7.     No electrical cords are to be stretched across any walkways or public
       areas in any manner that would cause any safety hazard.

8.     Radios may not be played if the sound can be heard in the Common Area or
       in other tenant suites.

9.     Electrical rooms may not be used to store any materials, fixtures, etc.

10.    All sprinkler shut downs, draining or filling shall be scheduled and
       coordinated with the Landlord's chief engineer or his delegate.

11.    Bracing, soldering or welding shall be scheduled in advance with
       Property Manager.

12.    Dust shall be kept at a minimum to avoid smoke detector activation.
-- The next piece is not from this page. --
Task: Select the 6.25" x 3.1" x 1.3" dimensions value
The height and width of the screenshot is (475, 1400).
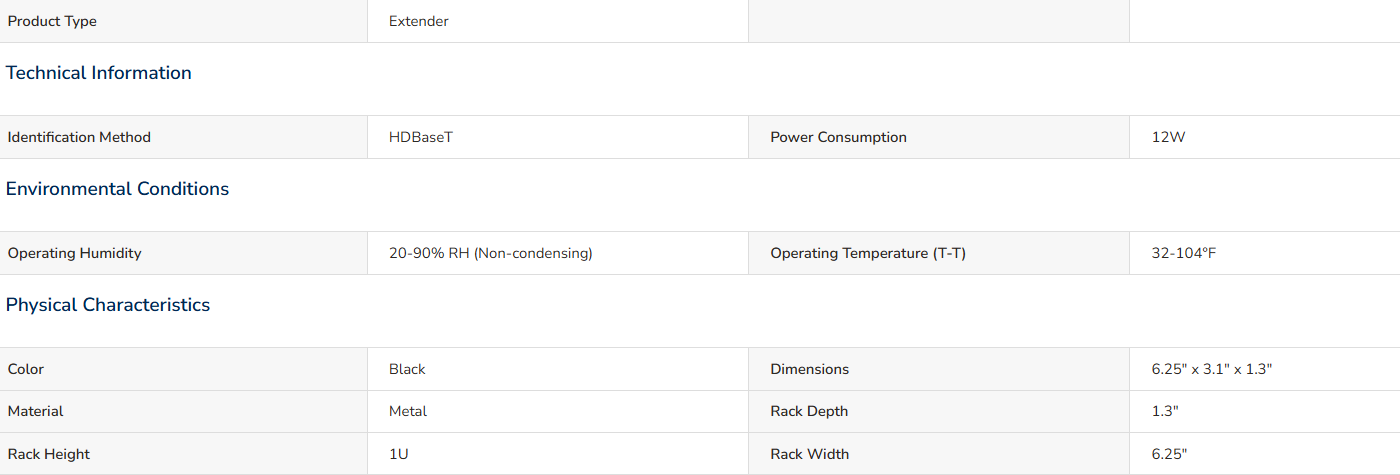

13.    If requested by Tenant, Property Manager shall provide space in the
       parking lot at a location to be determined by Landlord for a trash and
       debris bin during construction of the tenant improvements.

14.    Damage to ANY pre-installed fixtures (E.G., water fountains, sinks,
       lights, commodes, signage, etc.) shall be repaired at Tenant's sole
       expense.

15.    Tenant's general contractor shall coordinate the keying, schedule,
       Tenant's key requirements and cylinder installation with Landlord's
       designated locksmith.

16.    Where appropriate, Tenant shall submit to Property Manager a final
       "as-built" set of drawings showing all items of work in full detail.
       "As-builts" shall be sepias or vellums.


                                          1
<PAGE>

17.    Throughout the construction period and upon conclusion of the work,
       Tenant's general contractor shall cause the work areas and all other
       affected areas to be clear and free of debris.


                                          2
<PAGE>

                                    EXHIBIT "D"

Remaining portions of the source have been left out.